● **Problem to solve**
Beginning with the line that contains "Task: Switch to the タスク tab", repeat each line exactly through the end of the listing below. Pictures stay out.

● **Data shown**
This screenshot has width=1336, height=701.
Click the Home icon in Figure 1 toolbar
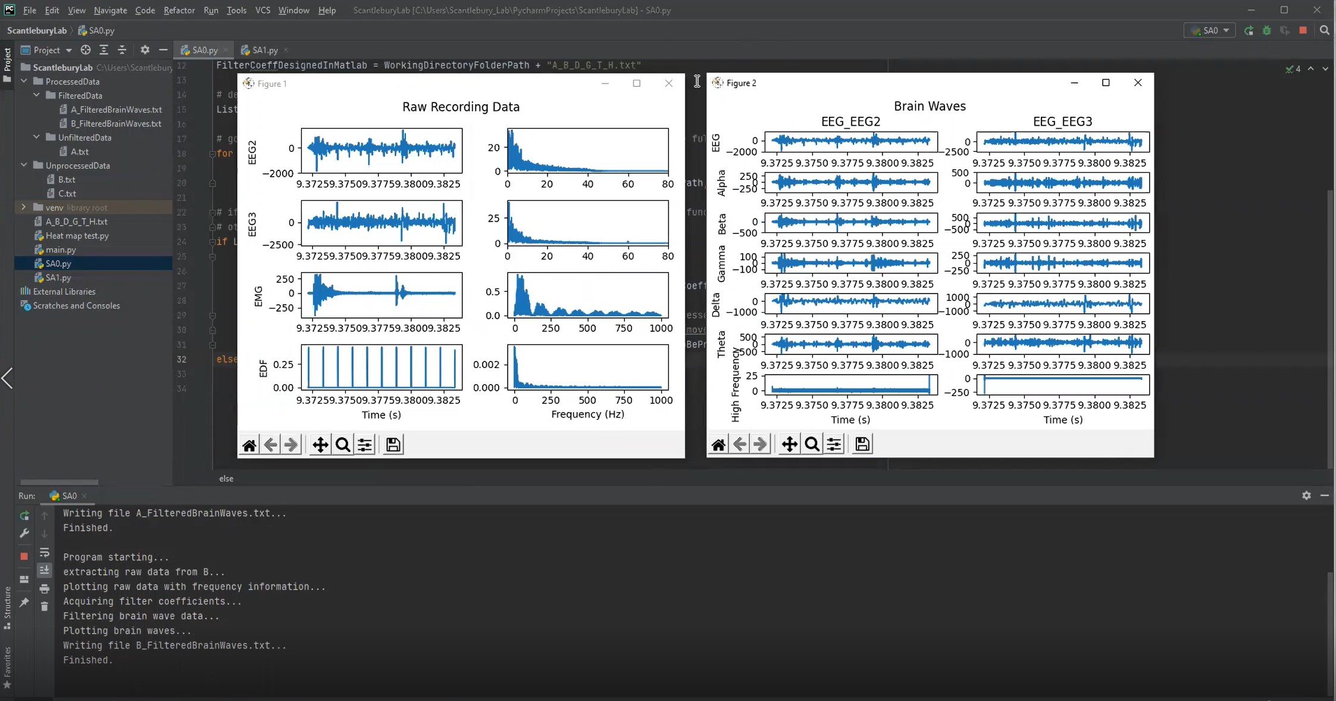249,445
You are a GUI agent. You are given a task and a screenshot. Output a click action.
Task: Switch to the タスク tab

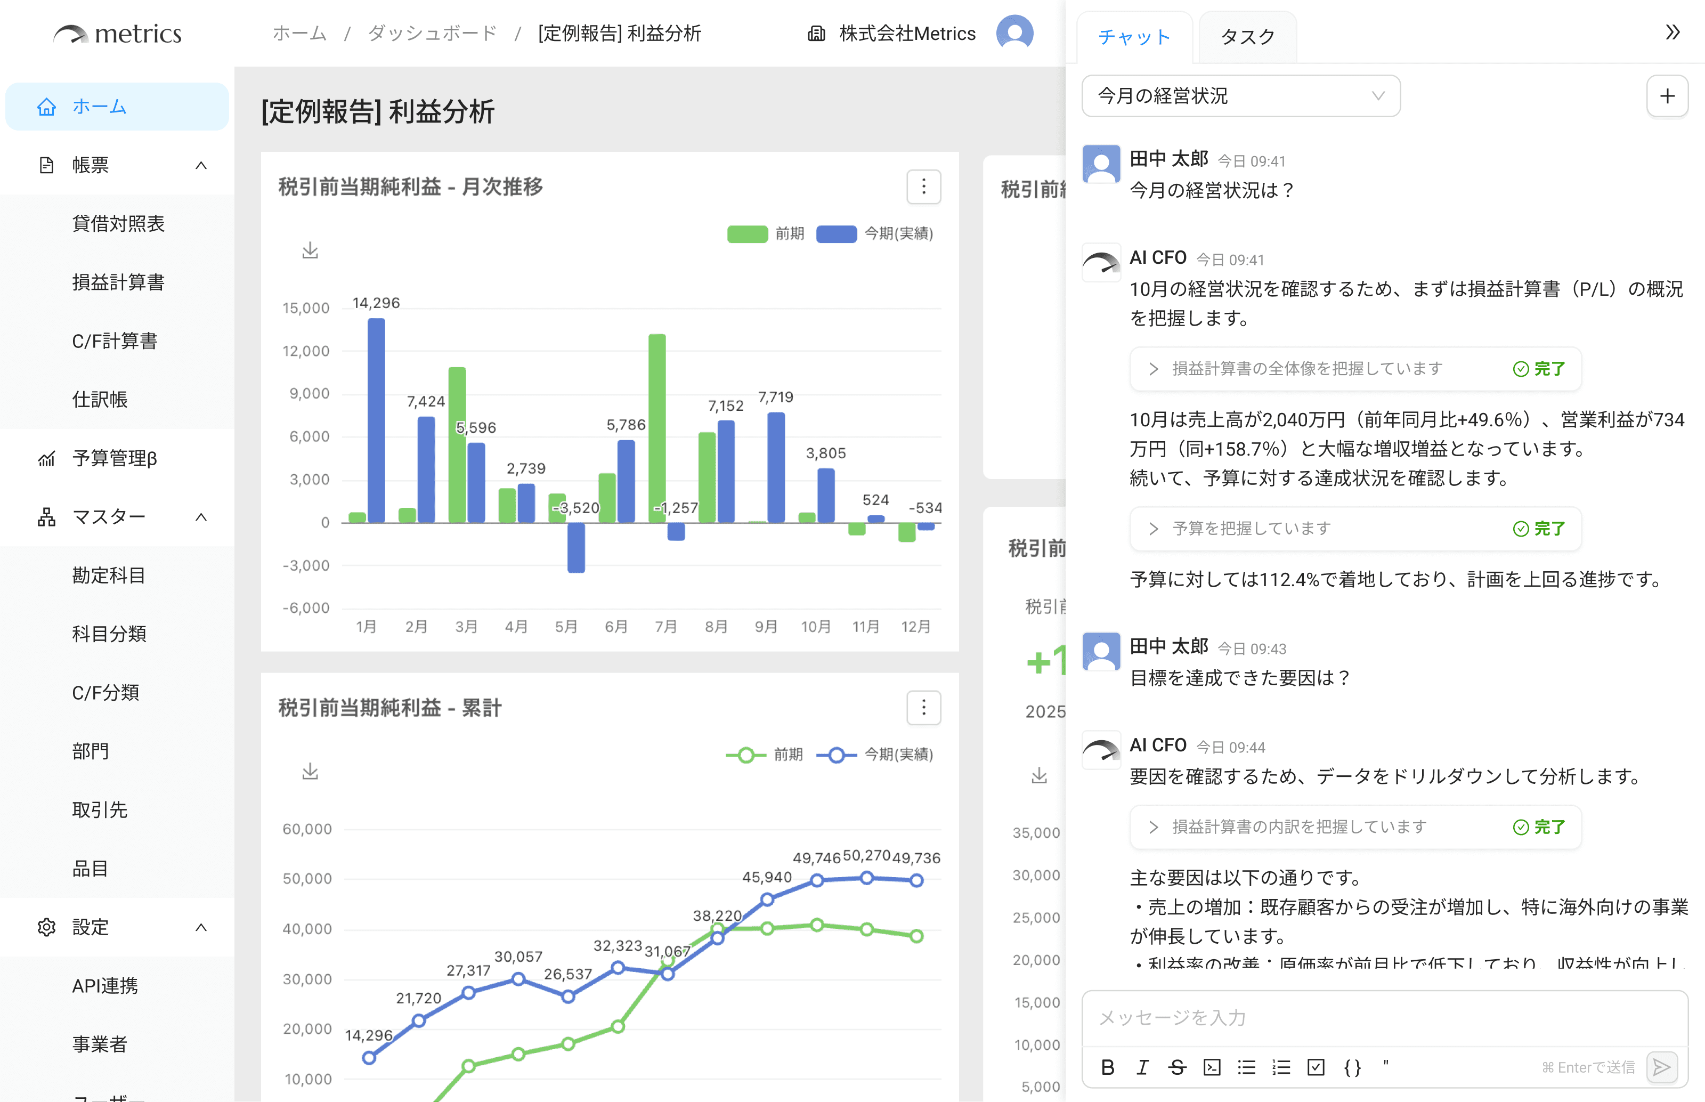coord(1247,37)

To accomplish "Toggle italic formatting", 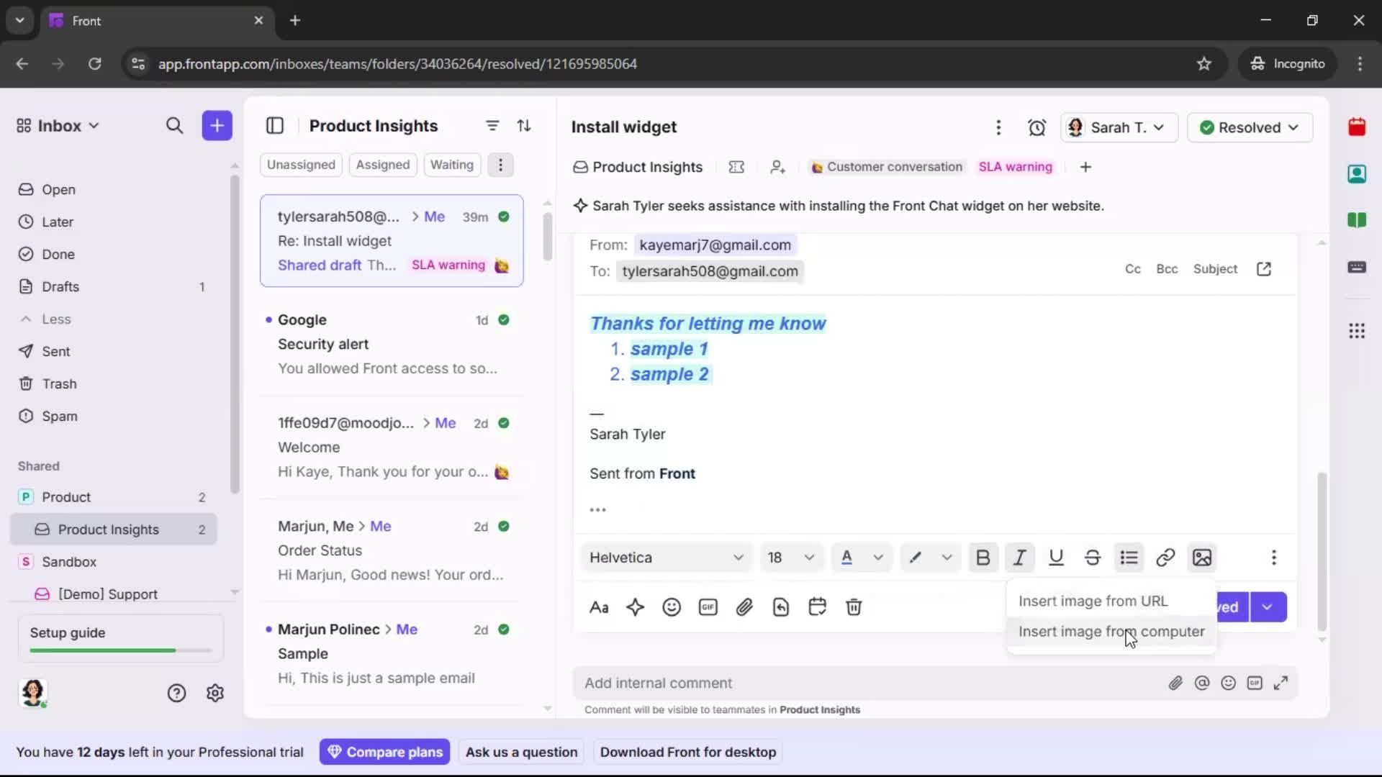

● **Task answer**
Task: Switch to the タスク tab

coord(1247,37)

To accomplish "Toggle italic formatting", 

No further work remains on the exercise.